One of the key findings of the AMCHA report was that a “majority of faculty boycotters are affiliated with Ethnic, Gender, or Middle East Studies departments: Faculty boycotters and faculty boycotter chairs and directors are disproportionately affiliated with Ethnic, Gender, and Middle East Studies,” just as Abdulhadi is. In fact, the report found, “Of nearly 1000 faculty boycotters in our study, 70% were affiliated with a department, program, center, or institute in the area of Ethnic, Gender, or Middle East Studies” and, tellingly, Ethnic Studies departments “with one or more faculty boycotters were 10 times more likely to sponsor events with BDS-supporting speakers than units with no faculty boycotters, and the more faculty boycotters the greater the likelihood of BDS-supporting speaker-events; Academic units with chairs or directors who support an academic boycott of Israel were 4.9 times more likely to sponsor events with BDS-supporting speakers than units headed by non-faculty boycotters.”

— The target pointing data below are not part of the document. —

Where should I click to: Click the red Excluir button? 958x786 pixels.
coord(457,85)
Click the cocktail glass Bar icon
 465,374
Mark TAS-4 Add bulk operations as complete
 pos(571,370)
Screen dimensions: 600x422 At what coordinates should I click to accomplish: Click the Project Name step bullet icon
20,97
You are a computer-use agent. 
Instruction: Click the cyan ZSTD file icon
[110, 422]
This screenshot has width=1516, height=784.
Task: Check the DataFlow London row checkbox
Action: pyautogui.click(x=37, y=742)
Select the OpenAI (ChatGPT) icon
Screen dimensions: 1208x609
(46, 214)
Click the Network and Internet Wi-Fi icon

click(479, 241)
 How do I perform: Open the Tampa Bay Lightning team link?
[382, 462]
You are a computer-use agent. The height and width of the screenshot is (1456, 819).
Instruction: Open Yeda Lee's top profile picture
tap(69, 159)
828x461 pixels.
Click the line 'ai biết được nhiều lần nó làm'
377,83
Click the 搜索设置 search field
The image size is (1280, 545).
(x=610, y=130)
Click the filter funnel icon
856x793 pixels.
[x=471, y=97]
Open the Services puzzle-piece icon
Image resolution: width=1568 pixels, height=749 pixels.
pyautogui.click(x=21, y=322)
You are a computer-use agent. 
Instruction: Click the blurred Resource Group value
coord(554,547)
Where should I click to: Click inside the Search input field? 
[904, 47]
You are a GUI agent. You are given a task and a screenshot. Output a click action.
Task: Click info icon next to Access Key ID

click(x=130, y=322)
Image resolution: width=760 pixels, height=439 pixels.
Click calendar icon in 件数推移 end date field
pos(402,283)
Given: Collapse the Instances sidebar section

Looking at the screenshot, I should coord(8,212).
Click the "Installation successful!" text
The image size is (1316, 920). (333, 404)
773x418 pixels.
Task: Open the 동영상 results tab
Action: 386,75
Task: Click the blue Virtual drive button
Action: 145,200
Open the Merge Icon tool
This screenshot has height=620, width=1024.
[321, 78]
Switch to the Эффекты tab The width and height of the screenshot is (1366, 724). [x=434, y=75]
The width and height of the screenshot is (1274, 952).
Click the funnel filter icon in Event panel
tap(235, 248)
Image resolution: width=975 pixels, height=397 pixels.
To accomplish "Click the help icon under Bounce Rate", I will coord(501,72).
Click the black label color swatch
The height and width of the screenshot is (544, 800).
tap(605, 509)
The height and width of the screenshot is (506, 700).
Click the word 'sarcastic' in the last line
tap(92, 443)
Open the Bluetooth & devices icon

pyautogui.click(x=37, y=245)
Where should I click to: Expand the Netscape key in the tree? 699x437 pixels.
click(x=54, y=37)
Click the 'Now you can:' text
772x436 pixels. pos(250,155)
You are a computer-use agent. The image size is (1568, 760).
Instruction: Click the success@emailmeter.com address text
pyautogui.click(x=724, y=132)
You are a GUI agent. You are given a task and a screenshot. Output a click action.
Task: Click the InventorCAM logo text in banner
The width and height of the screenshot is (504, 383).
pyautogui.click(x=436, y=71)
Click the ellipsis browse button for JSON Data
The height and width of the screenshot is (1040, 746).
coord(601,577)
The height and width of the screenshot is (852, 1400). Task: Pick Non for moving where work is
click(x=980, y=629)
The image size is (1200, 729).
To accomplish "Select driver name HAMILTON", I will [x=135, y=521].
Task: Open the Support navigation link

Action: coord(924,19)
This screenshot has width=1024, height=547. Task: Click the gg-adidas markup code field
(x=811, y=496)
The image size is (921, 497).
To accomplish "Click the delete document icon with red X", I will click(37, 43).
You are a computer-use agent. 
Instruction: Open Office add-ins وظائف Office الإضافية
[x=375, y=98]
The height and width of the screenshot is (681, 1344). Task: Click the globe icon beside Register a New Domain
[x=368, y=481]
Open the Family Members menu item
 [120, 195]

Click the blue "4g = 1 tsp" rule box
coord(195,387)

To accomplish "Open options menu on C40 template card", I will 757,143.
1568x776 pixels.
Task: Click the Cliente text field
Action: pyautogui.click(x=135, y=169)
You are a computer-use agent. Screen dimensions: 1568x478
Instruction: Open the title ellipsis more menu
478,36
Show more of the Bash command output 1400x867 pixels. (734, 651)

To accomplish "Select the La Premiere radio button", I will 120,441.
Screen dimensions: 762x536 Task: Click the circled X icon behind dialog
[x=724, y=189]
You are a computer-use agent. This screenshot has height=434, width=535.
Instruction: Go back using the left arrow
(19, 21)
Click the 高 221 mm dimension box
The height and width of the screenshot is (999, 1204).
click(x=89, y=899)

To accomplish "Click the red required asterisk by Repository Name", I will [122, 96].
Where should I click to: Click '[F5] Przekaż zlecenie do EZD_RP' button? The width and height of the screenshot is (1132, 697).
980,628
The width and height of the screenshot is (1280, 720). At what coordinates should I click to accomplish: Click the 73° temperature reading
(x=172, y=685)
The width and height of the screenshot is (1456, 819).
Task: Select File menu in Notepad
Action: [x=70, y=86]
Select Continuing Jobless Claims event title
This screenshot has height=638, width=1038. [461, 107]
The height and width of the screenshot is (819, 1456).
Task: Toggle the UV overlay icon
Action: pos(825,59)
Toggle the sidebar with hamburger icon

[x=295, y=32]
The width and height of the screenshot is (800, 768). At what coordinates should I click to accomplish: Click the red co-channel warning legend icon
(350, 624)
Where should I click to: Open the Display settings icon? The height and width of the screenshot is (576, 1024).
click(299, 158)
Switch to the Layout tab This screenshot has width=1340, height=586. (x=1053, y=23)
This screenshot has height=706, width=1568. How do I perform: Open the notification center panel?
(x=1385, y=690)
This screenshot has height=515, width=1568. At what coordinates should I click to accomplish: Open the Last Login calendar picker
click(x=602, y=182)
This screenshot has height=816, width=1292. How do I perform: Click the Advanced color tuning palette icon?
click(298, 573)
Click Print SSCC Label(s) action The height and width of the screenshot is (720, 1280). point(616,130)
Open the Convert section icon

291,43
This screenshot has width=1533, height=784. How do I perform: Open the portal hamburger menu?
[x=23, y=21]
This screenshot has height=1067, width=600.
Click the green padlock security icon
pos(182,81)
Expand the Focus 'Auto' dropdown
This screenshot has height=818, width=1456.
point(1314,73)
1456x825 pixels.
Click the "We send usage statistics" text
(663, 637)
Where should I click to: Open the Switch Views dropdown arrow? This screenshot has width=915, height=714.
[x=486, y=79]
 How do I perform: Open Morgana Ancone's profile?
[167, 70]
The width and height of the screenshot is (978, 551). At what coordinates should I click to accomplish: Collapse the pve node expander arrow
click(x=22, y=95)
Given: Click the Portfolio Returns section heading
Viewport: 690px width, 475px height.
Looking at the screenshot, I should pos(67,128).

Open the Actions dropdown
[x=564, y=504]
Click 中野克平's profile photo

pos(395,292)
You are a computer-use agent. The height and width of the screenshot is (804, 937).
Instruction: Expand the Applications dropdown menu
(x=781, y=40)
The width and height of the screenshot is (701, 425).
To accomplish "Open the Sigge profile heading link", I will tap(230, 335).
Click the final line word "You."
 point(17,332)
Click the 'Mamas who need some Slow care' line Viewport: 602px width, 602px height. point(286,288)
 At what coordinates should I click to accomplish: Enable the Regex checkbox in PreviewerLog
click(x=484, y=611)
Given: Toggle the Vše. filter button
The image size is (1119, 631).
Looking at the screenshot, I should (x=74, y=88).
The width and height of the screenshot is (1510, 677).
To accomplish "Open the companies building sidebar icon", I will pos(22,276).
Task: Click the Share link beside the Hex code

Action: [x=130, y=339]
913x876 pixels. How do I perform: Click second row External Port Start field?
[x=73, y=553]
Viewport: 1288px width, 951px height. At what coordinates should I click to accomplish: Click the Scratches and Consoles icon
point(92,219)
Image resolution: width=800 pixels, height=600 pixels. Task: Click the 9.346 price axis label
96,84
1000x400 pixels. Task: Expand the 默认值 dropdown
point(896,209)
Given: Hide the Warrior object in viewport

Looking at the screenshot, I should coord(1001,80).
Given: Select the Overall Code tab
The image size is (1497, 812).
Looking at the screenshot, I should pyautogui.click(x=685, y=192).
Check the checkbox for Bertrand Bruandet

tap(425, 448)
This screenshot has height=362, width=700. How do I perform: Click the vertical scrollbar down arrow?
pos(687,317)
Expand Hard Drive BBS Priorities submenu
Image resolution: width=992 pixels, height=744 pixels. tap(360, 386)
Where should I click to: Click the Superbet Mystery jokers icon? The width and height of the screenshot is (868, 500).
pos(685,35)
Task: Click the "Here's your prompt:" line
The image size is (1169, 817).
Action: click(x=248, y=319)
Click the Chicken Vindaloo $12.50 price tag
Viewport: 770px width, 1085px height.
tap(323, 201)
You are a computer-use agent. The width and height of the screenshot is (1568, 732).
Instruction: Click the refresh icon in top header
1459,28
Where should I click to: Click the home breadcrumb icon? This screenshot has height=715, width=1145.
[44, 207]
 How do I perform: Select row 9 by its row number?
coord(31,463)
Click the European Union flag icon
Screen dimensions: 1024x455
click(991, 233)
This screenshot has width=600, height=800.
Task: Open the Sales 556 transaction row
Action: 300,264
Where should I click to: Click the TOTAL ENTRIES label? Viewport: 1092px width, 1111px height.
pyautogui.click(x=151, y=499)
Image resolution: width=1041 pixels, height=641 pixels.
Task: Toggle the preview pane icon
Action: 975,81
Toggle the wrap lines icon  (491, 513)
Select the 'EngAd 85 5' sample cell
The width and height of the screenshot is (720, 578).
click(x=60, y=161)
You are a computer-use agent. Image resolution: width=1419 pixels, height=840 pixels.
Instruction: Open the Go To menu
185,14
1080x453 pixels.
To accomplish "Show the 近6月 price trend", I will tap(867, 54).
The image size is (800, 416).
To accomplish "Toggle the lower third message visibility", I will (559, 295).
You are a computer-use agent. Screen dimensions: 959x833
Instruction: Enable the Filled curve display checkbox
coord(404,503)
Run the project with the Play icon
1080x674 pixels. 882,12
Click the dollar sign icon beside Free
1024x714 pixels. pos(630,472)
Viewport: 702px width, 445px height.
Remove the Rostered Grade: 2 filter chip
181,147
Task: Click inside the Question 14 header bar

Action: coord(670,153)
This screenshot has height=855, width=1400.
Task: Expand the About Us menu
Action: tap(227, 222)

In 2019, when Abdulhadi continued to illegally use AMED’s web page, which included the SFSU logo, to attack her critics and the usual suspects from the “Israel Lobby,” AMCHA and 79 other organizations sent a letter to the California State University System’s Chancellor and General Counsel expressing their displeasure with the professor’s improper use of university resources as part of her personal as well as institutional vituperative anti-Israel activism. “[W]e remain deeply concerned that an image from AMED Director Abdulhadi stating ‘Zionism = Racism’ and ‘Boycott! Divest! Sanction!’, as well as the program’s re-posting of Abdulhadi’s statement declaring ‘welcoming Zionists to campus to be a declaration of war against Arabs, Muslims, [and] Palestinians,’ remain visible on AMED at SFSU’s Facebook page,” the letter read.
Additionally, according to the group’s letter, Abdulhadi seemed to be using the university’s web pages for personal gain, noting that there was “a recent AMED at SFSU posting that links readers to the website ‘SupportProfAbdulhadi.org’ and includes a request for readers to ‘Support and Donate to our legal fund: launchgood.com/supportRabab,’ which links to a webpage explaining that the money being solicited from readers is to be used to fight ‘the Israel Lobby’ and to pay for Prof. Abdulhadi’s lawsuits against SFSU.”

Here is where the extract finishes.